Château Pouget
I suspect the closest many people come to a bottle of Château Pouget is on their arrival in Bordeaux, at Mérignac. This is where the region’s airport is located, and the terminal is designed to leave you in no doubt as to where you have just landed. Outside the main building there are several plots of vines; only the most unobservant will fail to notice that they must traverse a small vineyard on the way to pick up their hire car. And, as if to put to bed any confusion as to what these vines are for, a number of the rotating luggage carousels are decorated with immense replica bottles which stand at least three metres high (not including the pedestal on which these bottles rest).

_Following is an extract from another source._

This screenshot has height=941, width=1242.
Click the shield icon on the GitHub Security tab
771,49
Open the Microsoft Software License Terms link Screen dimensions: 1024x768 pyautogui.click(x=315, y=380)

You might expect the choice of bottles on display to be obvious; Château Lafite-Rothschild maybe, Château Margaux, or maybe a right bank stalwart such as Château Cheval Blanc or Petrus. But it isn’t so; on the whole, the labels reflect big business Bordeaux more than the grand terroirs, négociant labels dominate, and iconic châteaux like those mentioned above are conspicuous by their absence. And yet, curiously, there is one interloper from among the ranks of the grand cru classé châteaux and, as you might already have guessed, it is Château Pouget.
History
The very early origins of the estate seem to date back to the Prieuré de Cantenac, and thus this château and its vineyard share some heritage with neighbours Château Boyd-Cantenac and Château Prieuré-Lichine; the first of these two profiles provides more detail on these early beginnings. Quite how and when the estate was cleaved from the monastic holdings isn’t certain, although it may well have been sometime during the early 17th century. At this time the property was in the hands of Etienne Monteil, a local clergyman. He passed it to his brother Martin Monteil, and it remained with his descendants into the 18th century.

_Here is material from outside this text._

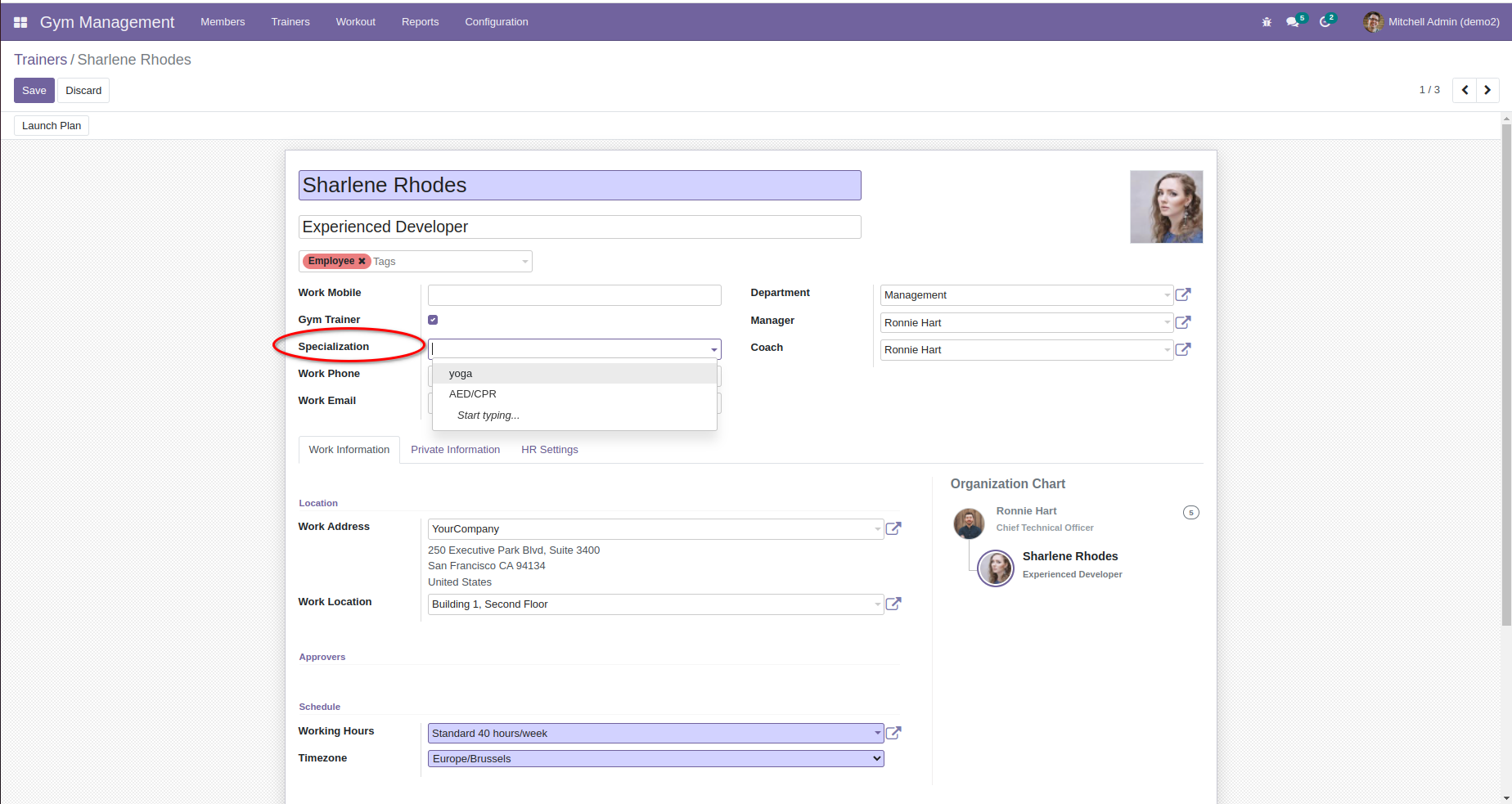Open Manager record external link icon
Screen dimensions: 1512x804
[1183, 322]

This is when the records begin to give us something a little more concrete; it was in 1748 that Thérèse Dorlhiac, Martin Monteil’s granddaughter, left the estate to François Antoine François Pouget (died 1766). At this point the estate was renamed, and it became Château Pouget. Antoine François married Jeanne Graves (1716 – 1803) and they had two children, a daughter Jeanne Claire and a son named François Mamert. The property was subsequently passed to the daughter, Jeanne Claire Pouget (1746 – 1781), who went on to marry Martin Pierre François de Chavaille (died 1807) in 1771, a well-to-do parliamentarian who was ennobled in 1776.